Hausel began training in martial arts in the 1960s at the Black Eagle Federation Kyokushin Kaikan Dojo.

== Geologist ==
While at the Wyoming Geological Survey on the University of Wyoming campus (1977–2006), Hausel discovered dozens of colored gemstone, diamond and gold deposits and occurrences. As a consultant for WestGold, a crew of six geologists including Hausel discovered the Donlin Creek gold deposit in Alaska in 1988; now recognized as one of the larger gold deposits discovered in North America in the last 100 years. He was inducted into the National Rock Hound and Lapidary Hall of Fame in 2001 for contributions to geological sciences and also presented the Prospectors and Developers Association of Canada's 2009 Thayer Lindsley Award for discovery of a major international gold deposit.

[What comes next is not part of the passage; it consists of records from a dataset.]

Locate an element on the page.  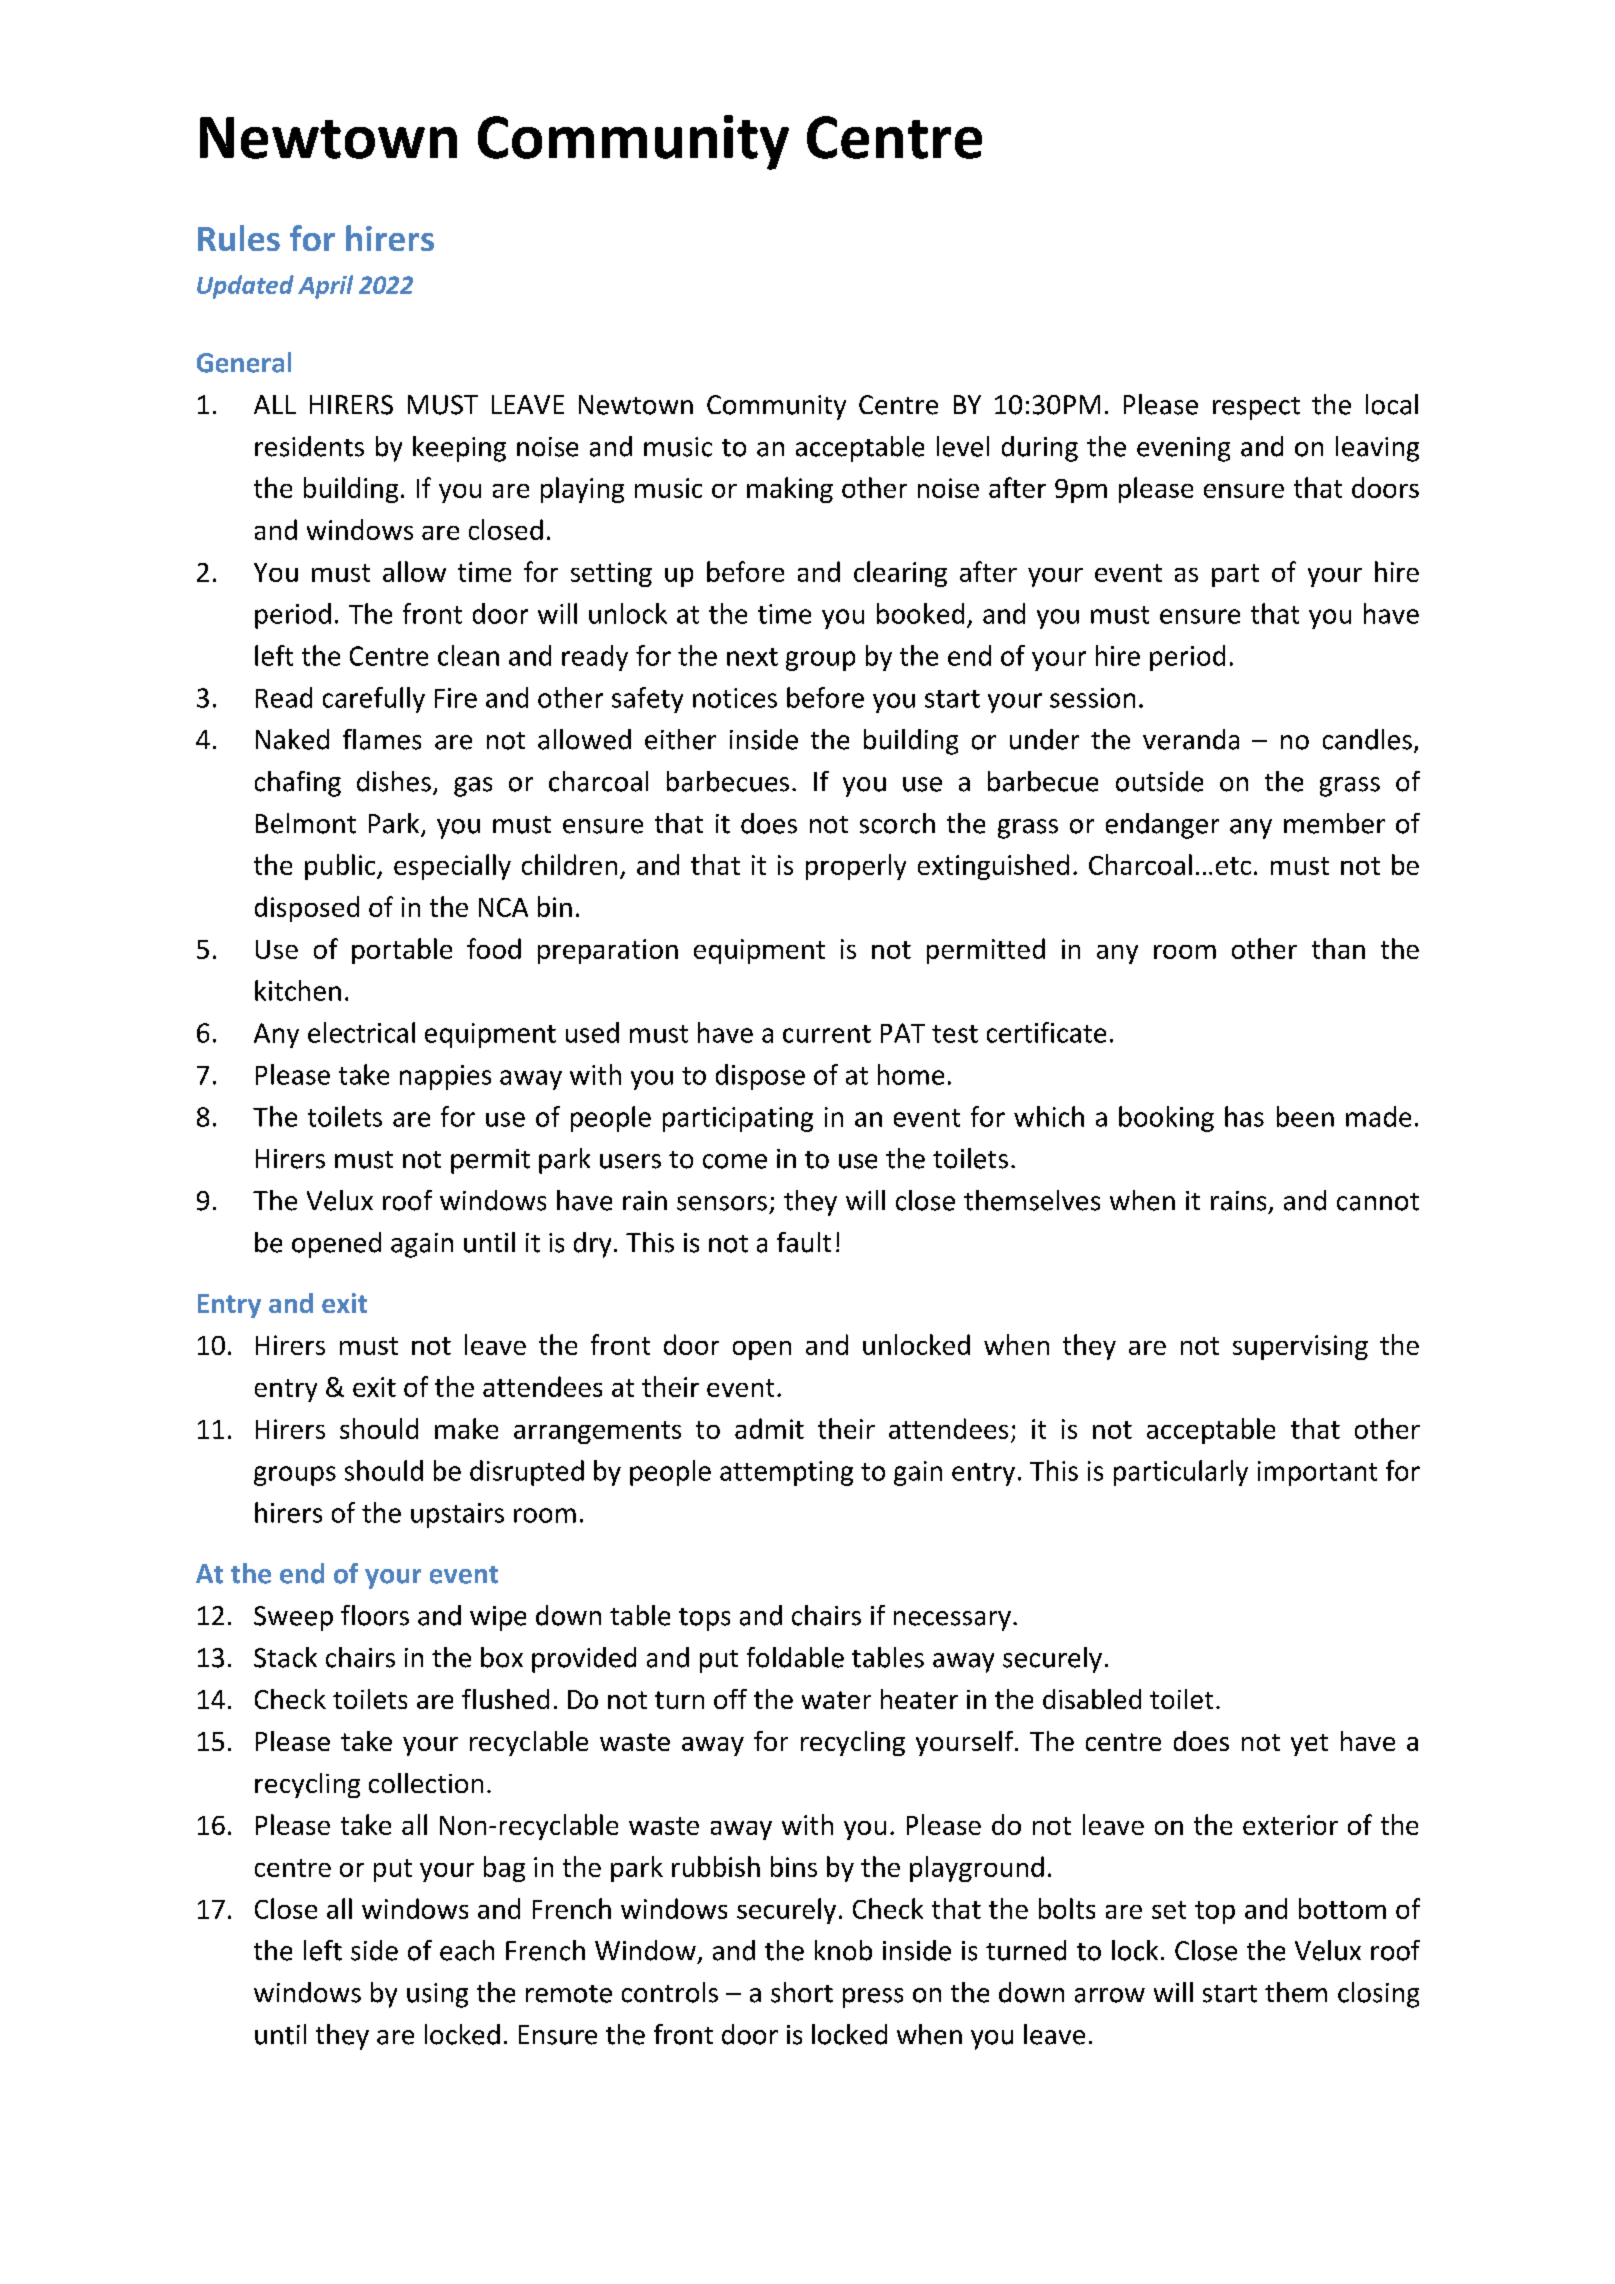
respect is located at coordinates (1256, 408).
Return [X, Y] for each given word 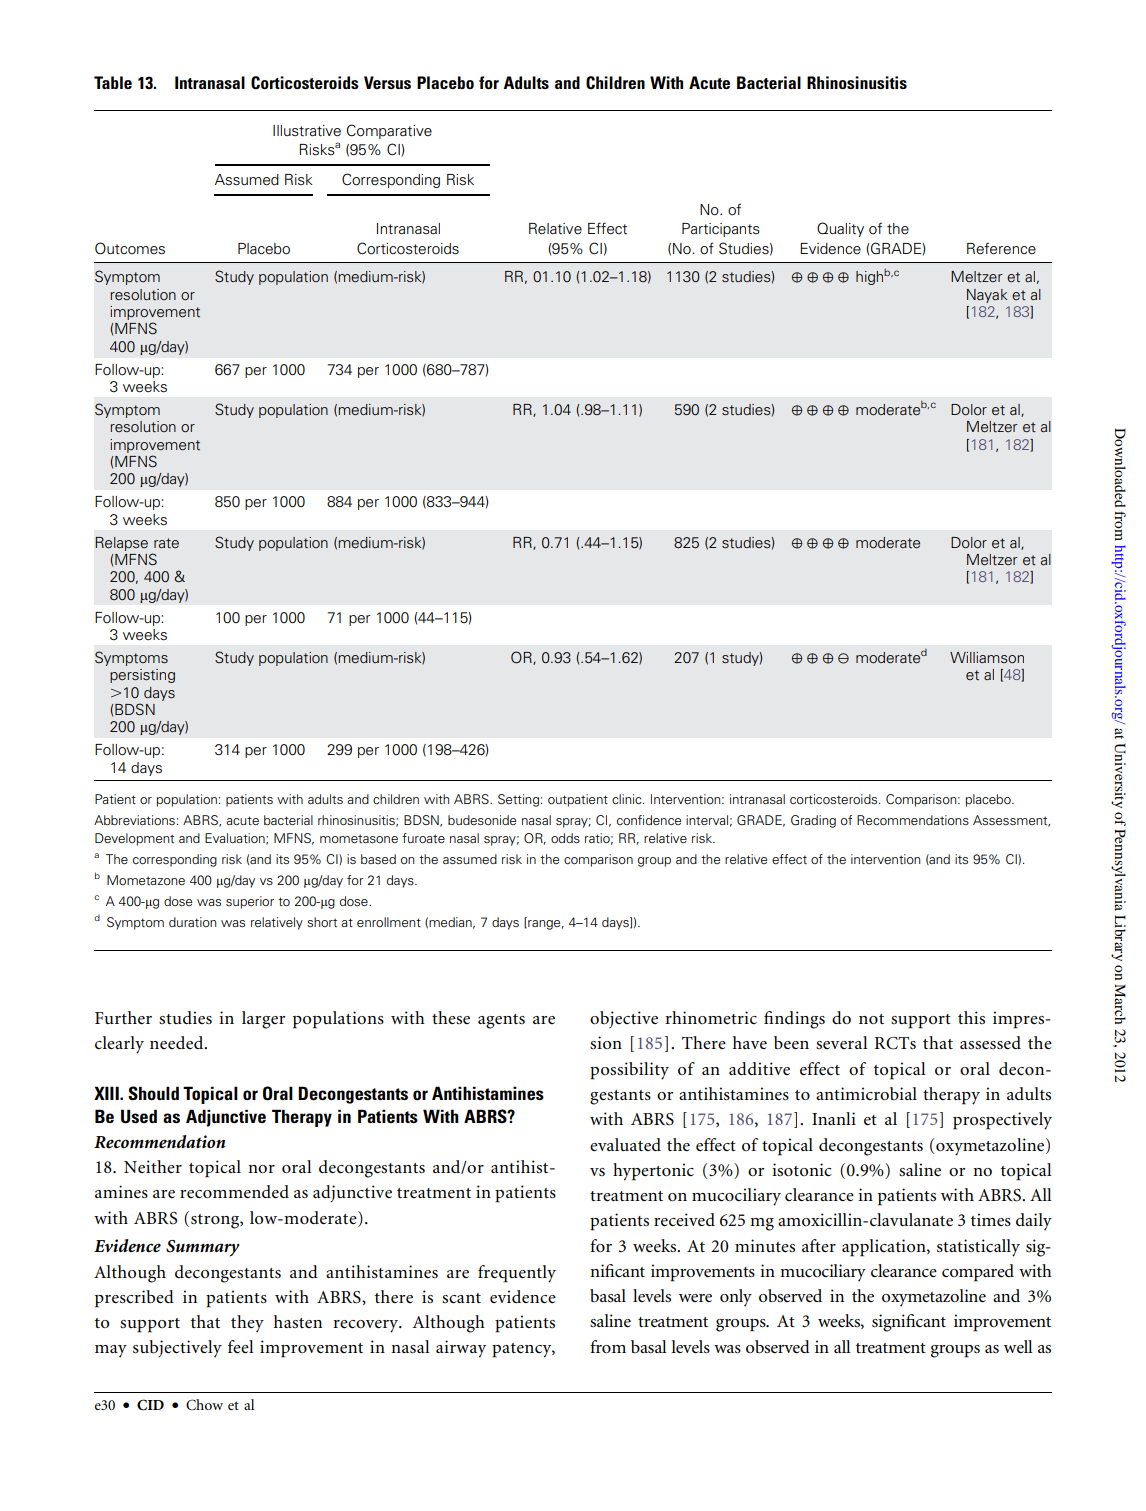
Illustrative [307, 131]
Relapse [122, 544]
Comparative [389, 131]
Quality [840, 229]
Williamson [987, 657]
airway [461, 1349]
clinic [628, 799]
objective [624, 1019]
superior [250, 902]
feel [241, 1346]
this [971, 1017]
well [1018, 1346]
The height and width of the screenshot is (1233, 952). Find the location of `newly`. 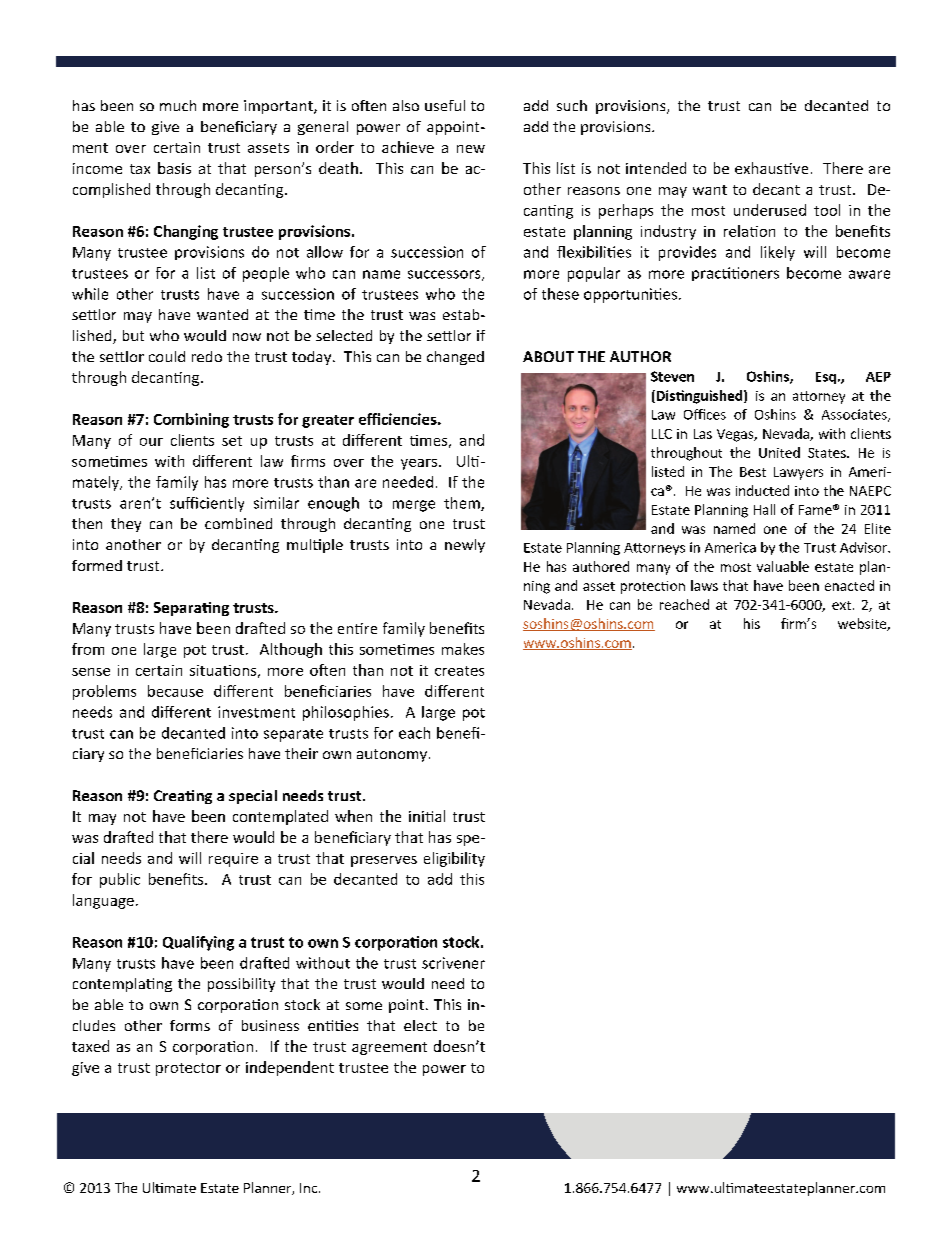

In addition to the Donlin Creek gold deposit he discovered the Rattlesnake Hills gold district in Wyoming in 1981 – a district with dozens of gold anomalies that is currently being explored and developed for both Kalgoorlie- and Cripple Creek-type gold deposits. He contributed to nearly one hundred books and 650 papers and maps on geological sciences and martial arts. Hausel is a diamond geology specialist and contributes to articles for the ICMJ Prospecting and Mining Journal.

== Books By Dan Hausel ==
- Gold: A Field Guide for Prospectors and Geologists.
- Gems, Minerals and Rocks of Wyoming: A Guide for Rock Hounds, Prospectors and Collectors.
- Diamond Deposits: Origin, Exploration and History of Discovery.
- Gemstones and Other Unique Minerals and Rocks of Wyoming: A Guide For Collectors.
- Exploration for Diamond-Bearing Kimberlites in Colorado and Wyoming: An Evaluation of Exploration Techniques.
- Ore Deposits of Wyoming.
- Geology and Gold Mineralization of the Rattlesnake Hills, Granite Mountains, Wyoming.
- Gold Districts of Wyoming.
- The Geology of Wyoming's Precious Metal Lode and Placer Deposits.
- Minerals and Rocks of Wyoming.
- Geological and Geophysical Investigations of Kimberlite in the Laramie Range, Southeastern, Wyoming.
- Economic Geology of the Copper Mountain Supracrustal Belt, Owl Creek Mountains, Wyoming.
- Economic Geology of the South Pass Granite-Greenstone Belt, Wind River Mountains, Wyoming.
- Economic Geology of the Seminoe Mountains Mining District, Wyoming.
- Geology of Wyoming's Copper, Lead, Zinc, Molybdenum and Associated Metal Deposits.
- Diamonds and Mantle Source Rocks in the Wyoming Craton with Discussions on Other U.S. Occurrences.
- Geology of the Iron Mountain Kimberlite District.
- Geology and Geochemistry of the Leucite Hills Volcanic Field.